Der „Junkernhof“ in Meimbressen bildet seit Jahrhunderten einen wichtigen historischen Bezugspunkt für die Identität des über 1100 Jahre alten Dorfes. Als Stammsitz der Wölffe von Gudenberg erinnert er an die frühere Funktion dieser Familie als Grundherrin des Dorfes. Über viele Generationen hinweg übte sie auch das Schutzrecht für die hier lebenden Jüdinnen und Juden aus.

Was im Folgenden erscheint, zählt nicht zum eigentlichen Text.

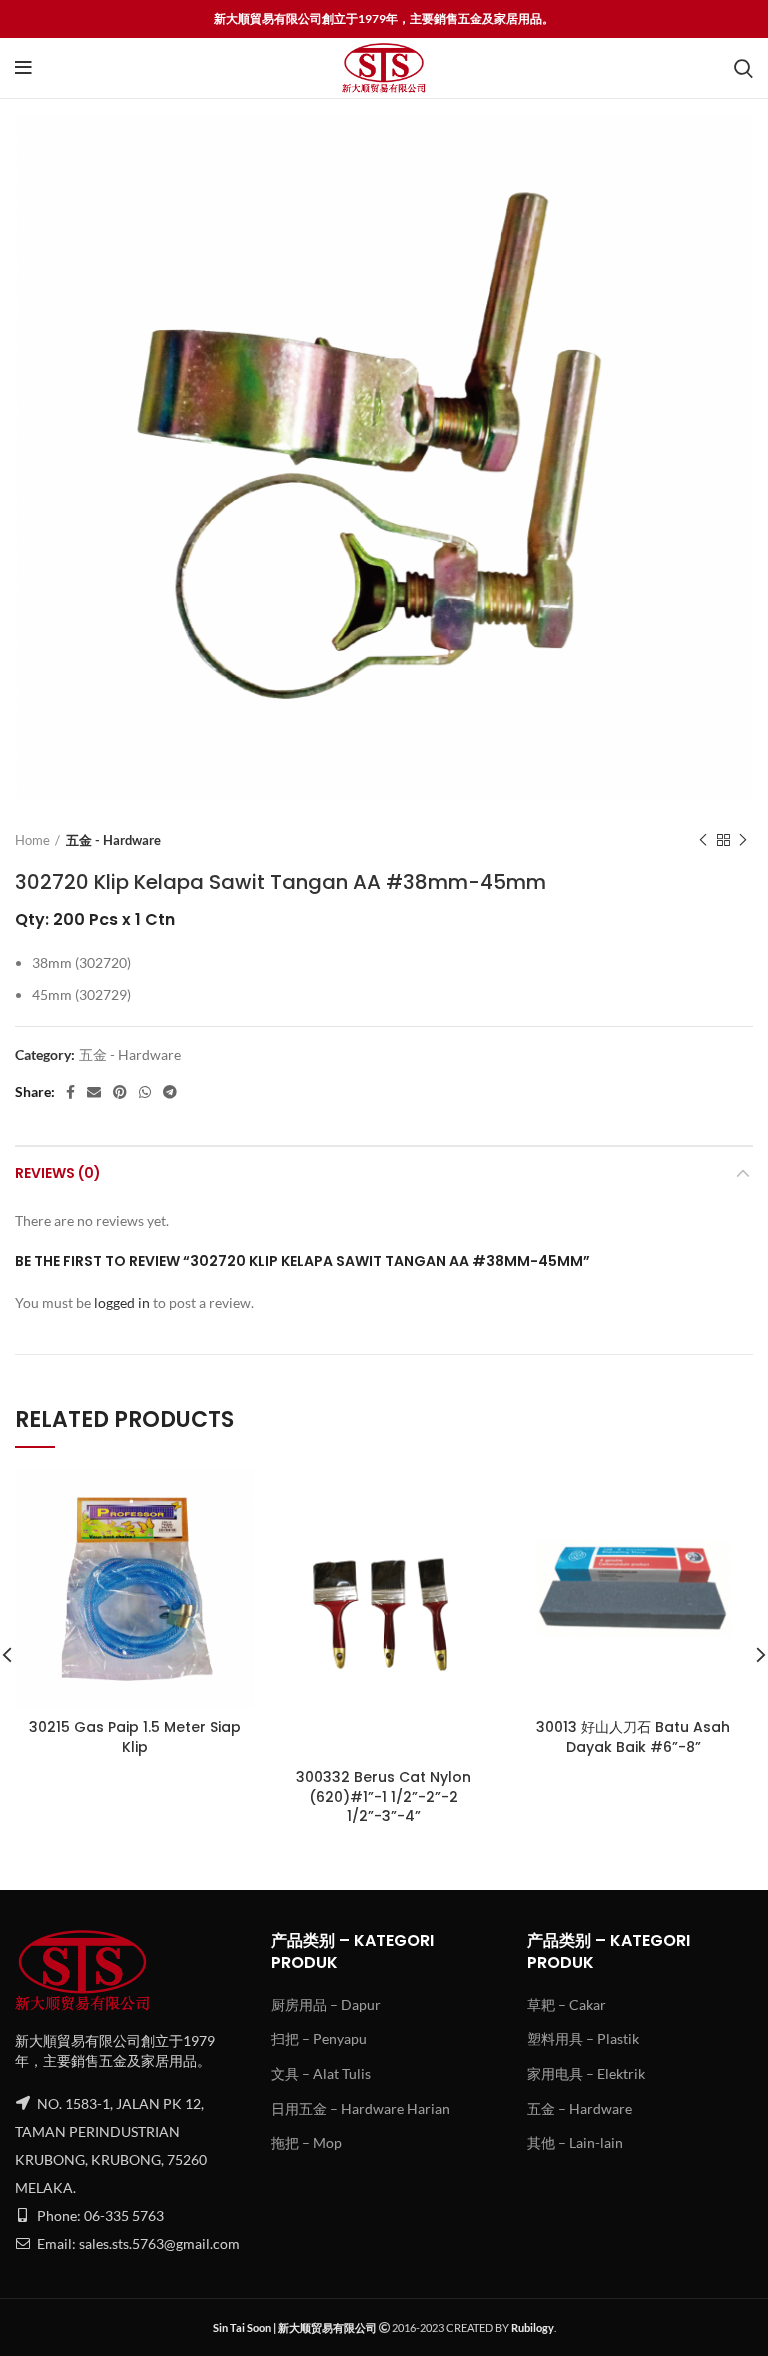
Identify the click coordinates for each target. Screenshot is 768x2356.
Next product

An diese Verbindung zwischen Familien- und Ortsgeschichte und dem Leben der jüdischen Minderheit will unser Verein anknüpfen. Er wendet sich zum einen an die heutigen Meimbresserinnen und Meimbresser, die das 600jährige Zusammenleben mit jüdischen Nachbarn nur noch aus den Erzählungen kennen. Und er sucht zum anderen den Kontakt zu den Nachfahren der jüdischen Familien des Dorfes, die heute in anderen Ländern zu Hause sind. Durch seine Aktivitäten möchte er dazu beitragen, die Menschen in der gesamten nordhessischen Region mit dem Reichtum der jüdischen Kultur in Kontakt zu bringen.

Aktuelles

Alon findet Ururopa Isaak

Junger Israeli geht mit kompetenter Unterstützung auf Spurensuche in Meimbressen

von Dorina Binienda-Beer

Meimbressen. Das große Unheil des Holocaust zeichnete sich ab, Repressalien und Schikanen hatten sie bereits schwer getroffen. Da fassten in Meimbressen der Viehhändler Jakob Voremberg und seine Frau Jenny (geborene Perlstein) den weitreichenden Entschluss: weg aus dem Heimatdorf, weg aus Deutschland, weg aus Europa. Im September 1938 emigrierten die jüdischen Eheleute mit ihren drei Söhnen Horst (geboren 1924), Helmut (1925) und Werner (1927) nach Erez-Israel, dem britischen Mandatsgebiet in Palästina. Gut 86 Jahre später, am 27. April 2025, steht Alon Voremberg, der Enkelsohn des jüngsten der drei Brüder, zusammen mit seiner Freundin Adi (24) für ein Erinnerungsfoto vor dem einstigen Wohnhaus seiner Vorfahren in der Meimbresser Hauptstraße, seinerzeit Haus Nr. 58.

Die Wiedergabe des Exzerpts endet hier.